## Dataset entries
__________________________________________________

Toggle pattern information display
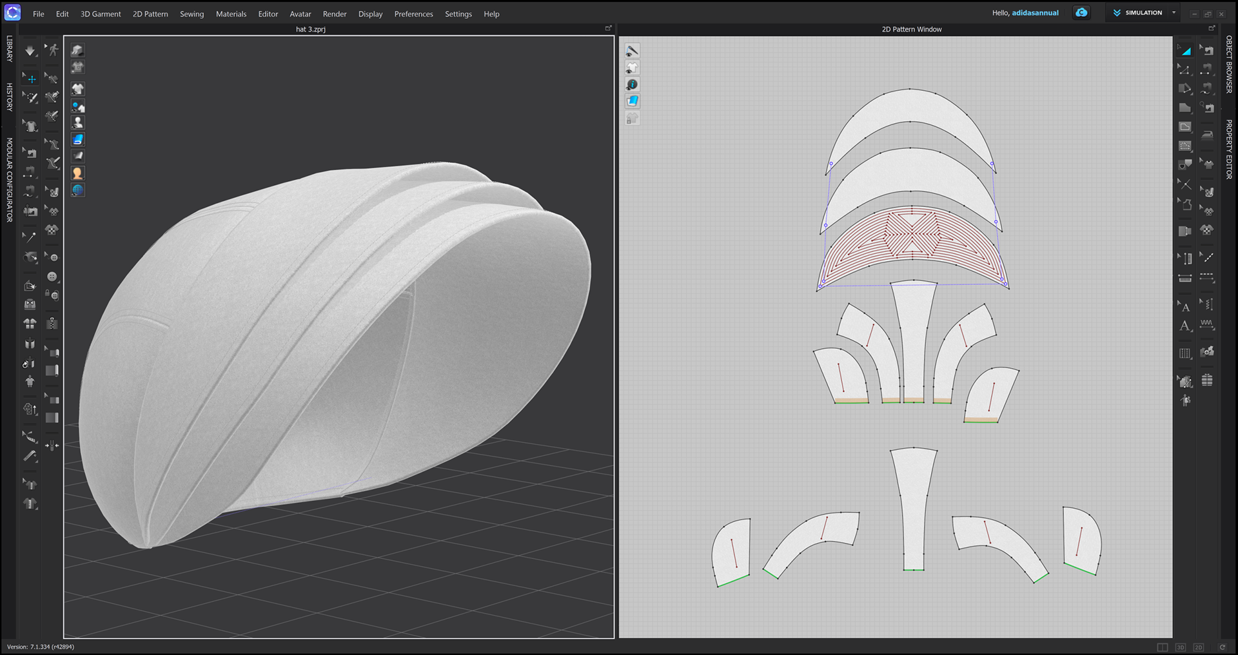The width and height of the screenshot is (1238, 655). pyautogui.click(x=633, y=84)
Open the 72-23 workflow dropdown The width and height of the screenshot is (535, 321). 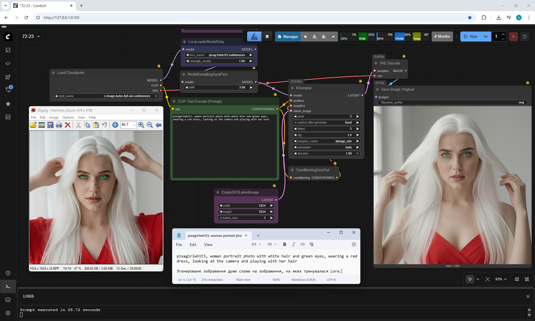tap(31, 37)
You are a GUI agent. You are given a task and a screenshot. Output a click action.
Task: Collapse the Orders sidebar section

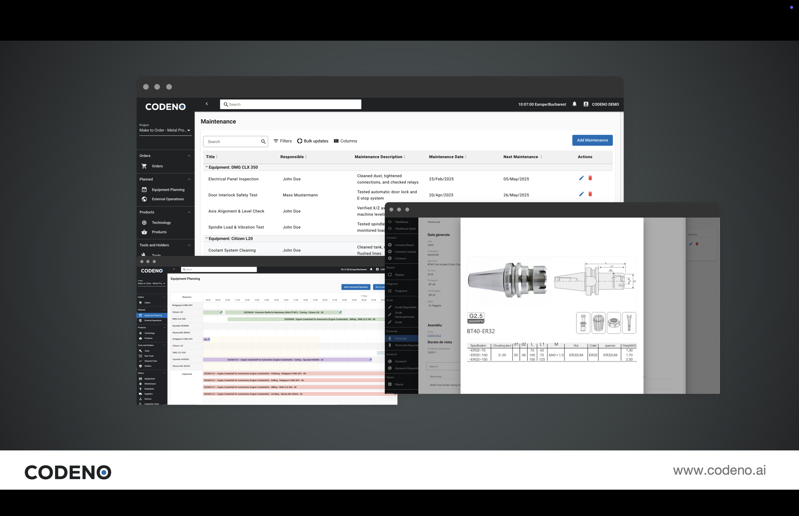click(x=189, y=156)
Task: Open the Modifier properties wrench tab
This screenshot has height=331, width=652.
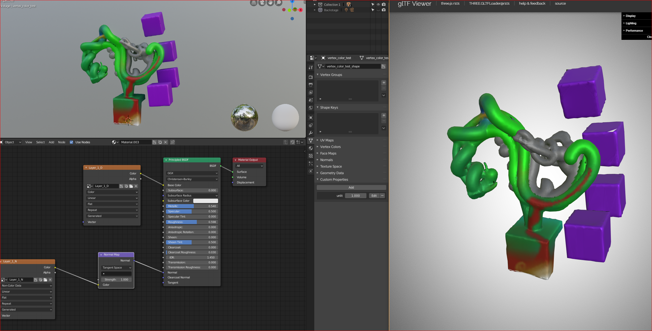Action: point(310,133)
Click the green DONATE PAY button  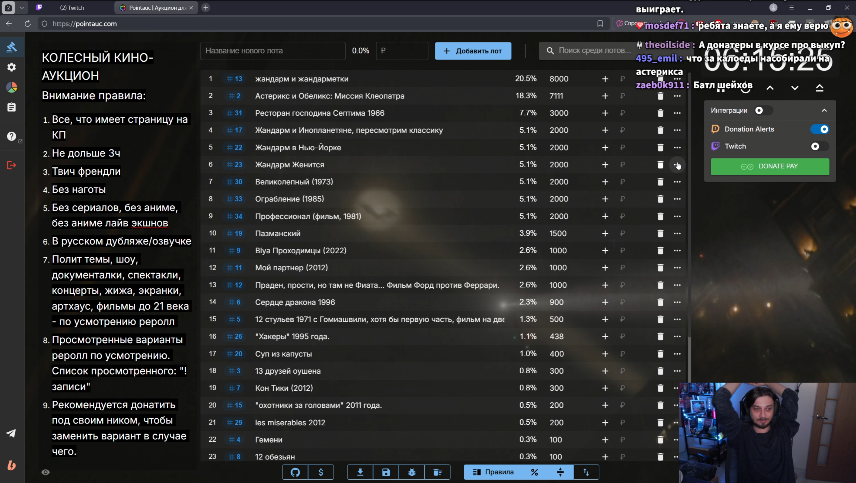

__________________________________________________

## Problem statement
Nothing but the lines from the one containing "This screenshot has height=331, width=652." through the last line of the material may appear in the answer, transcribed exactly and with no pictures.

## Task solution
This screenshot has height=331, width=652.
Action: point(310,133)
Click the green DONATE PAY button  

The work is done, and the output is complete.